Archive for Thursday, April 15, 2004

Trucker in crash has drug history

Charges expected today in wreck that killed Baker U. student

April 15, 2004


The truck driver suspected of being intoxicated and causing a deadly wreck Tuesday near Baldwin is on parole from Texas for a cocaine charge.

Yan R. McHenry, 46, Dallas, was convicted in 1990 of conspiracy possession of a controlled substance and sentenced to 99 years in prison, according to records from the Texas Department of Criminal Justice. But he was set free in 2001 and placed on parole, records show.

Police arrested Yan on suspicion of driving while intoxicated and aggravated battery after the crash Tuesday on U.S. Highway 56 that killed 19-year-old Baker University student Shawn M. Trager and injured three others. The wreck happened shortly after 11:30 a.m. when McHenry's westbound tractor trailer rear-ended a Chevrolet Cavalier occupied by Trager, his older brother, Aaron, and another Baker student, Andrew Potts.
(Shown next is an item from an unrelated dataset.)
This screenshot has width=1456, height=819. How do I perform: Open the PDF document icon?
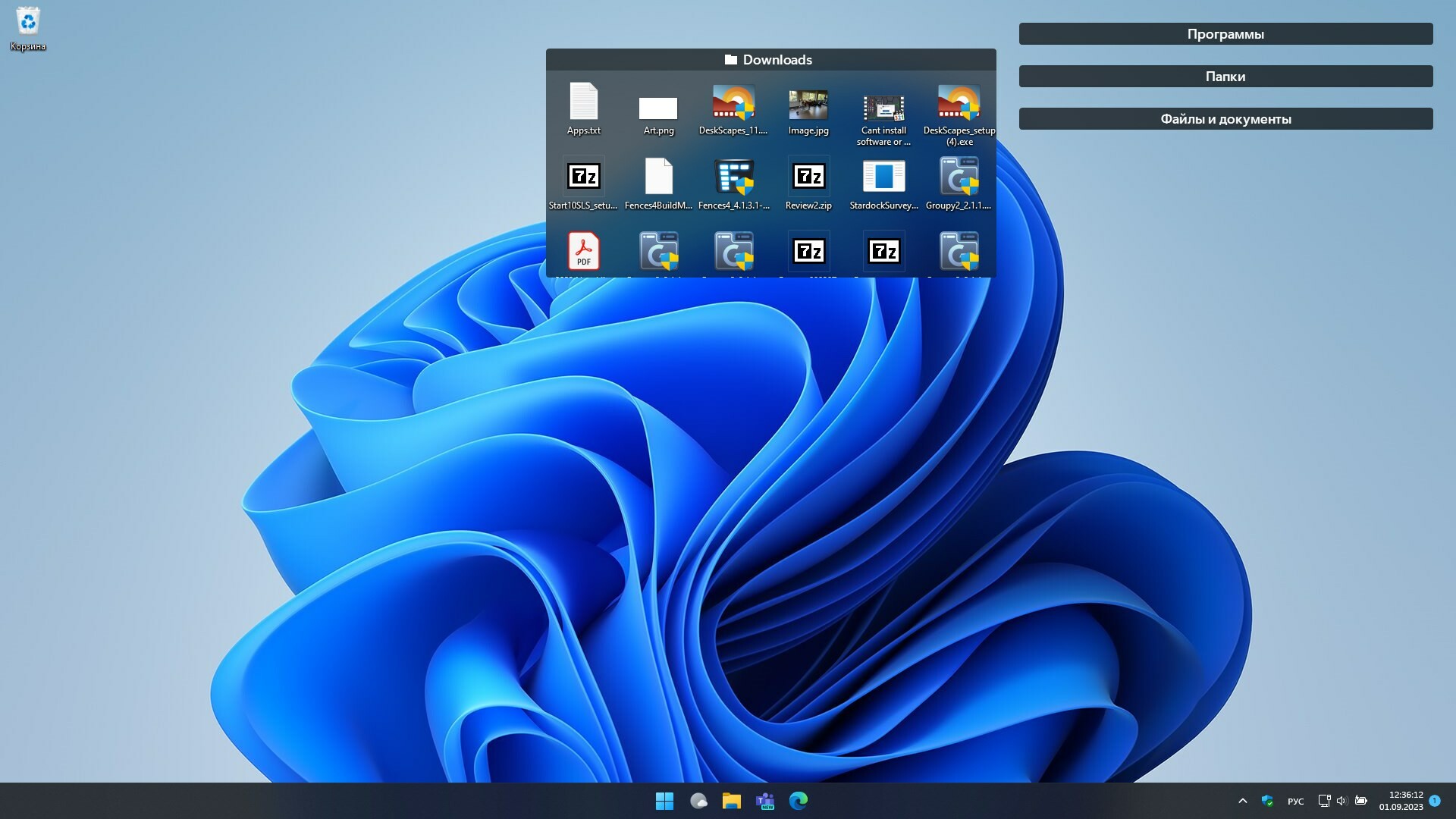(583, 251)
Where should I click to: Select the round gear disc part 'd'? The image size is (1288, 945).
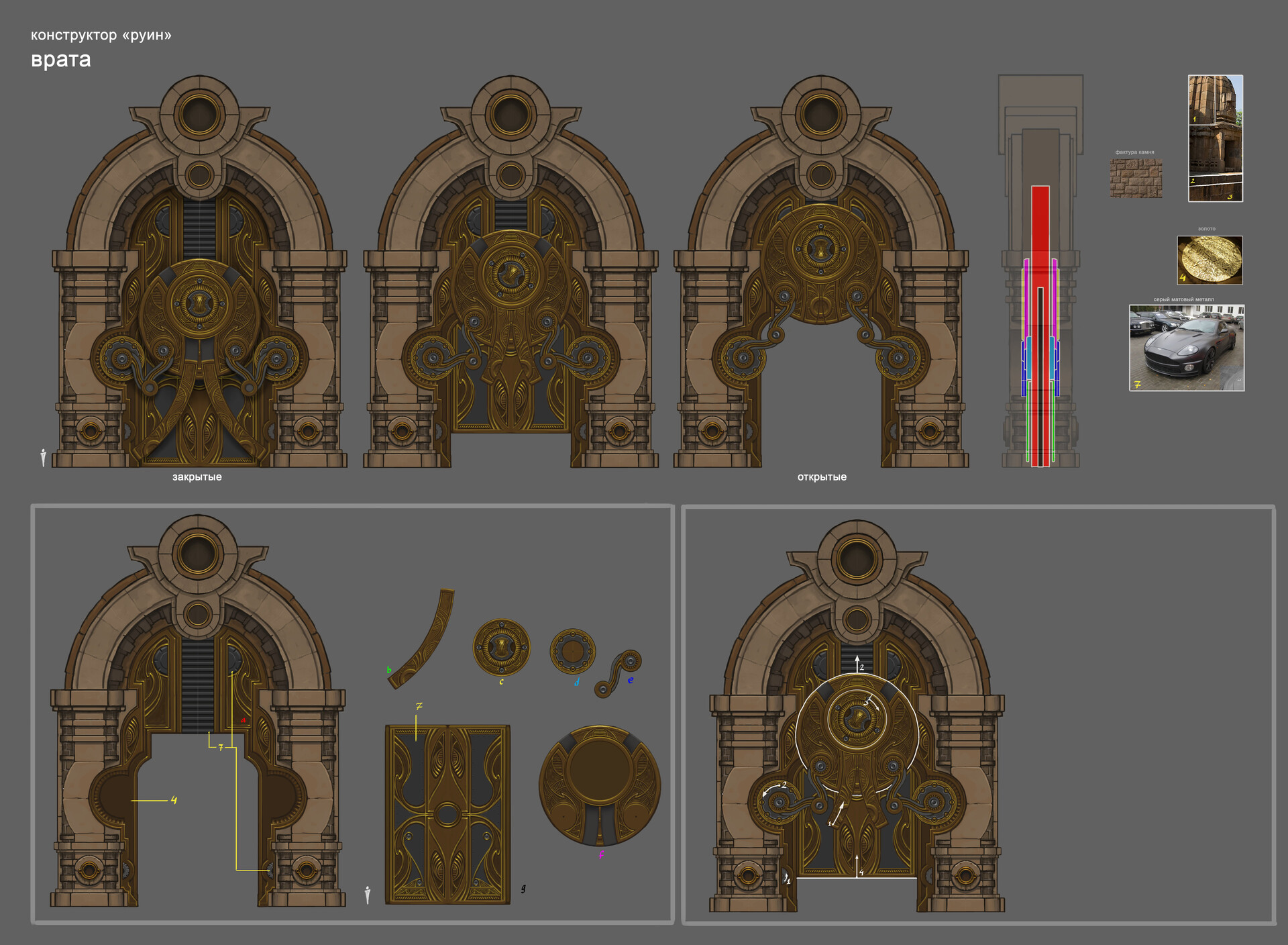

The Chevrolet, which apparently had slowed in traffic to make a left turn, was pushed into the oncoming lane of traffic. It collided with an eastbound minivan, which knocked it back into the semi's trailer, police said.

McHenry has not been formally charged in District Court, but Dist. Atty. Christine Kenney said she expected to file charges today. McHenry was expected to make a first appearance before a judge this afternoon.

Officers arrested McHenry on suspicion of aggravated battery because of the injuries caused to other drivers, but that charge was entered on a jail booking log before officials learned Shawn Trager had died. Typically, drivers accused of killing someone while under the influence of drugs or alcohol are charged with manslaughter or, in extreme cases, second-degree murder.

Under state law, driving while intoxicated -- also called driving under the influence -- is defined as driving with a blood-alcohol concentration of .08 or higher or any combination of drugs that makes driving unsafe. For drivers of commercial vehicles -- defined as those with a weight rating more than 13 tons -- the legal blood-alcohol limit is .04, according to statute.